Kaffee, Cola, Tee, Alkohol, Auberginen, Avocado, Erdnüsse,  Hülsenfrüchte, rohe Kartoffeln, Macadamianüsse und Xylit (Süßstoff) sind weitere giftige Lebensmittel oder Stoffe für Stubentiger. Beachten Sie bitte, dass die Liste nicht vollständig ist. Weitere Informationen kann Ihnen u.a. Ihr Tierarzt geben. Bei Vergiftungssymptomen wie Atemnot, Blindheit, Gleichgewichts- oder Bewusstseinsstörungen, Krämpfen, Zittern, Fieber etc. sollte dieser auch schnellstmöglich konsultiert werden. Diese Symptome können aber auch andere Ursachen haben als eine Vergiftung.

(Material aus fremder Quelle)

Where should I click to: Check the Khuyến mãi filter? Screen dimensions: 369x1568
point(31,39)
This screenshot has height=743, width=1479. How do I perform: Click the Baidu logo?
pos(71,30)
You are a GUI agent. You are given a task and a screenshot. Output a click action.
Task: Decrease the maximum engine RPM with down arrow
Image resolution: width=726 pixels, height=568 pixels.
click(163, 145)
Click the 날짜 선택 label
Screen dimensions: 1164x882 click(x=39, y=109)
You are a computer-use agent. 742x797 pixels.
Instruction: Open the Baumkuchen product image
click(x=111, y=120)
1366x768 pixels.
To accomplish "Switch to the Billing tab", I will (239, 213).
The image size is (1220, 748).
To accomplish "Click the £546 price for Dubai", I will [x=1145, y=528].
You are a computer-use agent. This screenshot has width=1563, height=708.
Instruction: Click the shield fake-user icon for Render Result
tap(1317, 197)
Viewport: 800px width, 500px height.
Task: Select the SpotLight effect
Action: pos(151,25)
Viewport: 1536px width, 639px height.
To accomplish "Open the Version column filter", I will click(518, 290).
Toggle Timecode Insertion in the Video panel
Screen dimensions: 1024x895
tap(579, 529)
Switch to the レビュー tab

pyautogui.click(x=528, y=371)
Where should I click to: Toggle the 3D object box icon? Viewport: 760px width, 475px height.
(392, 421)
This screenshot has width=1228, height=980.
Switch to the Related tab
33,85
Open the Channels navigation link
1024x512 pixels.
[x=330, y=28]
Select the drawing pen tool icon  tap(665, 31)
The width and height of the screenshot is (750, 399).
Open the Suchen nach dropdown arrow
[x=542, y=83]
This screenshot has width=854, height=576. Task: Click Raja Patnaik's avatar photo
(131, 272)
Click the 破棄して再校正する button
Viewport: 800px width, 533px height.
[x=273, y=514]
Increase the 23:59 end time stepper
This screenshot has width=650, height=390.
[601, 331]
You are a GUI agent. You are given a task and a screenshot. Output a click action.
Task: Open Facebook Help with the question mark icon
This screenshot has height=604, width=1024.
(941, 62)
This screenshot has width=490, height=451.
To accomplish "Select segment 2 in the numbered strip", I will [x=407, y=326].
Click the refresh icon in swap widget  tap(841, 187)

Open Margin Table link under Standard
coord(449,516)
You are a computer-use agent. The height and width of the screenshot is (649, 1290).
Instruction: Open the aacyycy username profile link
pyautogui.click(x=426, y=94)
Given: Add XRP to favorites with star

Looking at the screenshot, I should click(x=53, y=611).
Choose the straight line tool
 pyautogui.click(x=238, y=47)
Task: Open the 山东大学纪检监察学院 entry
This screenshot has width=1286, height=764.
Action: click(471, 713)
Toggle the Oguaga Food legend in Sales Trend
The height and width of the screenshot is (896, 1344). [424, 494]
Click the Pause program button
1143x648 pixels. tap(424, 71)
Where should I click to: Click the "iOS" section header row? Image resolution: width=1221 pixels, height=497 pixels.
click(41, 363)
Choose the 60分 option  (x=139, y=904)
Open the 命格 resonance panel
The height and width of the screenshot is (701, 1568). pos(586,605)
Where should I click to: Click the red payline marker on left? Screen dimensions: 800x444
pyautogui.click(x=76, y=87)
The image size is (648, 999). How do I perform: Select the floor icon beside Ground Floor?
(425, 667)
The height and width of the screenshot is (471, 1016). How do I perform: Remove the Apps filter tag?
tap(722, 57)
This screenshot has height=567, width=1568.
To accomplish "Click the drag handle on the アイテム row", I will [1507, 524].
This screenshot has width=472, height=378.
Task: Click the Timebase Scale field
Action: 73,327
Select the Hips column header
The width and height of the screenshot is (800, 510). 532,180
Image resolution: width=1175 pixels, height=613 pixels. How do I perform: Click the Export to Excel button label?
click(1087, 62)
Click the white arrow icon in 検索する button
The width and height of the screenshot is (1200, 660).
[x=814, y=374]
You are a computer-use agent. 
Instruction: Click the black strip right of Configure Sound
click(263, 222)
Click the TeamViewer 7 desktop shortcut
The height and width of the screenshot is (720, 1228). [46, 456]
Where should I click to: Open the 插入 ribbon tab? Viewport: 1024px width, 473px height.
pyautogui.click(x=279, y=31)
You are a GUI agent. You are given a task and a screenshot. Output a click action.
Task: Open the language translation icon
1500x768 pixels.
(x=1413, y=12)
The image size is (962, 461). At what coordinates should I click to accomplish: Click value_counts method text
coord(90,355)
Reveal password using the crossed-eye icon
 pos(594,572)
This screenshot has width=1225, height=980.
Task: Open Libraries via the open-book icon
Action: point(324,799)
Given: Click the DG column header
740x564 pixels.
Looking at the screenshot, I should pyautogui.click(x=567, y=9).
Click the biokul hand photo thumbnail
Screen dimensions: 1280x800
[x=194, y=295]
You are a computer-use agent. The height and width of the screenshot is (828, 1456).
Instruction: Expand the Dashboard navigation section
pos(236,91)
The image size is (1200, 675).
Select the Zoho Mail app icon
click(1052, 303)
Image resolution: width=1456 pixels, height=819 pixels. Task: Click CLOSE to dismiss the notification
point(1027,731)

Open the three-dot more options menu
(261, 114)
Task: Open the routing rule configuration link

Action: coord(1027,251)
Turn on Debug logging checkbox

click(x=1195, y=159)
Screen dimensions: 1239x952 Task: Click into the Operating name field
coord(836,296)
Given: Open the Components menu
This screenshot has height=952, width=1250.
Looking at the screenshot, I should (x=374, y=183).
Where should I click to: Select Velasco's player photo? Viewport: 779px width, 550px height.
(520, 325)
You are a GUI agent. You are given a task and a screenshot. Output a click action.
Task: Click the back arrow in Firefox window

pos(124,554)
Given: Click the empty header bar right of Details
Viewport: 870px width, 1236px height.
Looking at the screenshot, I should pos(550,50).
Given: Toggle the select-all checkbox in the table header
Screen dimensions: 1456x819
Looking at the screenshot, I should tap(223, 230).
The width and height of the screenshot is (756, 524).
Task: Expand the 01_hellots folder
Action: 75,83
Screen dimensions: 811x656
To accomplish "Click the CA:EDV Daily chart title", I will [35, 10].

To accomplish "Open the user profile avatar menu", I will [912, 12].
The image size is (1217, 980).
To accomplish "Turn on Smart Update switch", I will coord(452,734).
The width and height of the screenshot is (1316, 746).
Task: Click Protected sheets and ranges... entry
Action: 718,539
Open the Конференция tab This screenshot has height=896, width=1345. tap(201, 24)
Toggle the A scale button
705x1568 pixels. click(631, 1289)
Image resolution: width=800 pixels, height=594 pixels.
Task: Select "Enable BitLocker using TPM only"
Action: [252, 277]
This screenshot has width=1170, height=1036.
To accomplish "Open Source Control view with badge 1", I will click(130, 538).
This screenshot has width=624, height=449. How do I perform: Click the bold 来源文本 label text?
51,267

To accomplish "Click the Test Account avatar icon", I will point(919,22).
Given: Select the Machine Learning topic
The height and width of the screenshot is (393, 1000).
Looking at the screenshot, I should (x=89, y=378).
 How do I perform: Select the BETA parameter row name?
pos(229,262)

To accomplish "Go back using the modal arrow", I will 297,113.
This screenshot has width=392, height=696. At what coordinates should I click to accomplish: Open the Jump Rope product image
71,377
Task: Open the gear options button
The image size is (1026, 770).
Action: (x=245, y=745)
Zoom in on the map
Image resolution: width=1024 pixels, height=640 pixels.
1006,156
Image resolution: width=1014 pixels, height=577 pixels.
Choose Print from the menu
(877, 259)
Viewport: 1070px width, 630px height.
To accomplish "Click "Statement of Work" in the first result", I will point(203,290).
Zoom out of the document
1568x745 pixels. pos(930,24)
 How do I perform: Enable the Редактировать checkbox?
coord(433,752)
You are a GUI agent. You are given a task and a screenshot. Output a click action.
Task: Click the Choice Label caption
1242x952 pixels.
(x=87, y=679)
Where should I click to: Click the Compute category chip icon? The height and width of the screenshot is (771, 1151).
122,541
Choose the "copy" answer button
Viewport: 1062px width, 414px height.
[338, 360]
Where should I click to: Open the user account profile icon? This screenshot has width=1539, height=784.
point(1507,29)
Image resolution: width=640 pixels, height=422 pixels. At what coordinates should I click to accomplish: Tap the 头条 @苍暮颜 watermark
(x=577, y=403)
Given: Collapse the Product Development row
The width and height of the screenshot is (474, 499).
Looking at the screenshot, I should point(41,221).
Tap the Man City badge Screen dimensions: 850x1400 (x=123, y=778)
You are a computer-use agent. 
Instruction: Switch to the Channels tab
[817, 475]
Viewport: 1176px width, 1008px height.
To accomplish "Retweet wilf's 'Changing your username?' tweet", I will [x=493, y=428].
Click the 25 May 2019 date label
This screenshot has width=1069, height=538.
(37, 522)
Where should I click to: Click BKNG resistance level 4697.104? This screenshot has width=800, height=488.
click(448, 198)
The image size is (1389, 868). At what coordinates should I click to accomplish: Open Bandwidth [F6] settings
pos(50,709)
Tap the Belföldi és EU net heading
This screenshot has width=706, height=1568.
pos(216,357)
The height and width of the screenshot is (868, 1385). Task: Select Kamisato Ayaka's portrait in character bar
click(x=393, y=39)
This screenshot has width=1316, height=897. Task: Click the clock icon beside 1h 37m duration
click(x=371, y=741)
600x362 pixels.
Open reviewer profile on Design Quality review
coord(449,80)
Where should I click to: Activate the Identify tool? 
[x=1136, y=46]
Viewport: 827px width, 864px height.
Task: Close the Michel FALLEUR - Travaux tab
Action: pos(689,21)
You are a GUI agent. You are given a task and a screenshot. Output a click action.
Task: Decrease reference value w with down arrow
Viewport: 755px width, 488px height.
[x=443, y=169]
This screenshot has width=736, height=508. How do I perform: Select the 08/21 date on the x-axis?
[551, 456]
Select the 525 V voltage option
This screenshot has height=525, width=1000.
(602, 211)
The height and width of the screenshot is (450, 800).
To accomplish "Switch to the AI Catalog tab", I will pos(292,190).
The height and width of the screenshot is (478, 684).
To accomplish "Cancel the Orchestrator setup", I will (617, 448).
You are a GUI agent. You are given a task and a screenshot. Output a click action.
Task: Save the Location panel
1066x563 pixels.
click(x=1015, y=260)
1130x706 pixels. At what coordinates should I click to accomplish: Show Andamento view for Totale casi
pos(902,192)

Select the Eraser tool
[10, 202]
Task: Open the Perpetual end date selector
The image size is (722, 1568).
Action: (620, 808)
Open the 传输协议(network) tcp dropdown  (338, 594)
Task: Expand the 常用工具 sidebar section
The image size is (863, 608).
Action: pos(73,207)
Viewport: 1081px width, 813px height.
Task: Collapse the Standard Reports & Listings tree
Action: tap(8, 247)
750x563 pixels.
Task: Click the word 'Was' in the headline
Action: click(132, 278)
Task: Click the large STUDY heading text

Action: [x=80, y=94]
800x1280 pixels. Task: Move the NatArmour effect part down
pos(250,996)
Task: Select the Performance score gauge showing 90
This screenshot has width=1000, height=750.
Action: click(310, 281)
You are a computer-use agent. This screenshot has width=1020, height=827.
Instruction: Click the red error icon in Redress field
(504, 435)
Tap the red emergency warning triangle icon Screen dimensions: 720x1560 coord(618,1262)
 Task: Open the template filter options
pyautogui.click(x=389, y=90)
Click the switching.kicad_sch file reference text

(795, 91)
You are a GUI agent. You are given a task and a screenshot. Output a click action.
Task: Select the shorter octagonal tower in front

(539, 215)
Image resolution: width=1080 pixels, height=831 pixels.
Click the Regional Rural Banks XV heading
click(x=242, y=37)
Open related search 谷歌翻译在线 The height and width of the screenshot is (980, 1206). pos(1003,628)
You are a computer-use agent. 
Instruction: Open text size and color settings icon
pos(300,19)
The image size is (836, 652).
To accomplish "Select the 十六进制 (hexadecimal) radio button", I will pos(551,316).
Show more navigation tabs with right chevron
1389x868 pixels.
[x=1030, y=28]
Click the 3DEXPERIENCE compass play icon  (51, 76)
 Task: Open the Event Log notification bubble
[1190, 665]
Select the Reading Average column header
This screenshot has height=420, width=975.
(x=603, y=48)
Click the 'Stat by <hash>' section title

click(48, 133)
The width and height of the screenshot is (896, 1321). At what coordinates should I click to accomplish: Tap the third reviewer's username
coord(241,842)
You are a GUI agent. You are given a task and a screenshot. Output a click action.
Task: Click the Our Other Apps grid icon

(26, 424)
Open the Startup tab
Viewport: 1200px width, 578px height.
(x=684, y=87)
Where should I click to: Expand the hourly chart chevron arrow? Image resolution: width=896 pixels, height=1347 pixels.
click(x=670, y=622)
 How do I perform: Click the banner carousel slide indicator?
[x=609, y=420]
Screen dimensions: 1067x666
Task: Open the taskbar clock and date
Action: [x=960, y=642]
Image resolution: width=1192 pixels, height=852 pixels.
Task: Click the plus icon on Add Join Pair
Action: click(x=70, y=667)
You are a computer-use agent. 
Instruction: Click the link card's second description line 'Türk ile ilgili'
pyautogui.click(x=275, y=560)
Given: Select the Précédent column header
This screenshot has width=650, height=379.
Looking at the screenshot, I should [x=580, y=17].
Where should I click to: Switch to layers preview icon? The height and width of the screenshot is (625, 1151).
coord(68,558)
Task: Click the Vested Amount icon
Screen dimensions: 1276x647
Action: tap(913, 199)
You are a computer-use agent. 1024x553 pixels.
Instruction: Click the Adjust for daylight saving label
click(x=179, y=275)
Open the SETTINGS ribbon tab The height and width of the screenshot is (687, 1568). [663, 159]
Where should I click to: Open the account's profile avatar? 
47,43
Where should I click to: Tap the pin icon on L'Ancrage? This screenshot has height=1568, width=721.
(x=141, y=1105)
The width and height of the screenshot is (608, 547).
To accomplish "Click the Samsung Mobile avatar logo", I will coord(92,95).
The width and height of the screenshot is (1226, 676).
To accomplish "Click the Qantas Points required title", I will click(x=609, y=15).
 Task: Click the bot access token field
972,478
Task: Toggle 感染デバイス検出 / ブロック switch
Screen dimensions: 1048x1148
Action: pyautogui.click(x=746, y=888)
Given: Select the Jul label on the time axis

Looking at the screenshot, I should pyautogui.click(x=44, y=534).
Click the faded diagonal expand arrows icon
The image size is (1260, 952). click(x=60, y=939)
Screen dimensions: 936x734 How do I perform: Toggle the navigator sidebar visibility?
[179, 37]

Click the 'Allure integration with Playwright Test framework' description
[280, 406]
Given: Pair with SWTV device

Die Katze selbst durch kulinarische Kreationen (mit verträglichen Inhaltsstoffen!) zu verwöhnen mag an sich eine gute Idee sein. Jedoch sollte dies wenn dann überhaupt nur selten geschehen. Katzen stellen besondere Anforderungen an ihre Ernährung. Um gesund und vital zu bleiben sind sie auf eine bestimmte Nährstoffversorgung angewiesen.

Finger weg heißt es auch bei Medikamenten. Für Menschen entwickelte Medikamente haben oftmals ganz andere Auswirkungen auf Tiere.  Eine gut gemeinte Paracetamol bei einer lädierten Pfote endet in schweren oder tödlichen Vergiftungen. Insbesondere aber nicht nur die bekannten Schmerzmittel sind toxisch für Haustiere. Gehen Sie bei gesundheitlichen Problemen bitte zum Tierarzt, dieser kann Ihnen für Haustiere geeignete Arzneimittel anbieten.

Lernen Sie Ihren Stubentiger kennen und informieren Sie sich bei fachkundigen Stellen – für eine gesunde und vitale gemeinsame Zeit.

Hinweis: die Informationen in diesem Beitrag erheben keinen Anspruch auf Vollständigkeit und sind ohne Gewähr.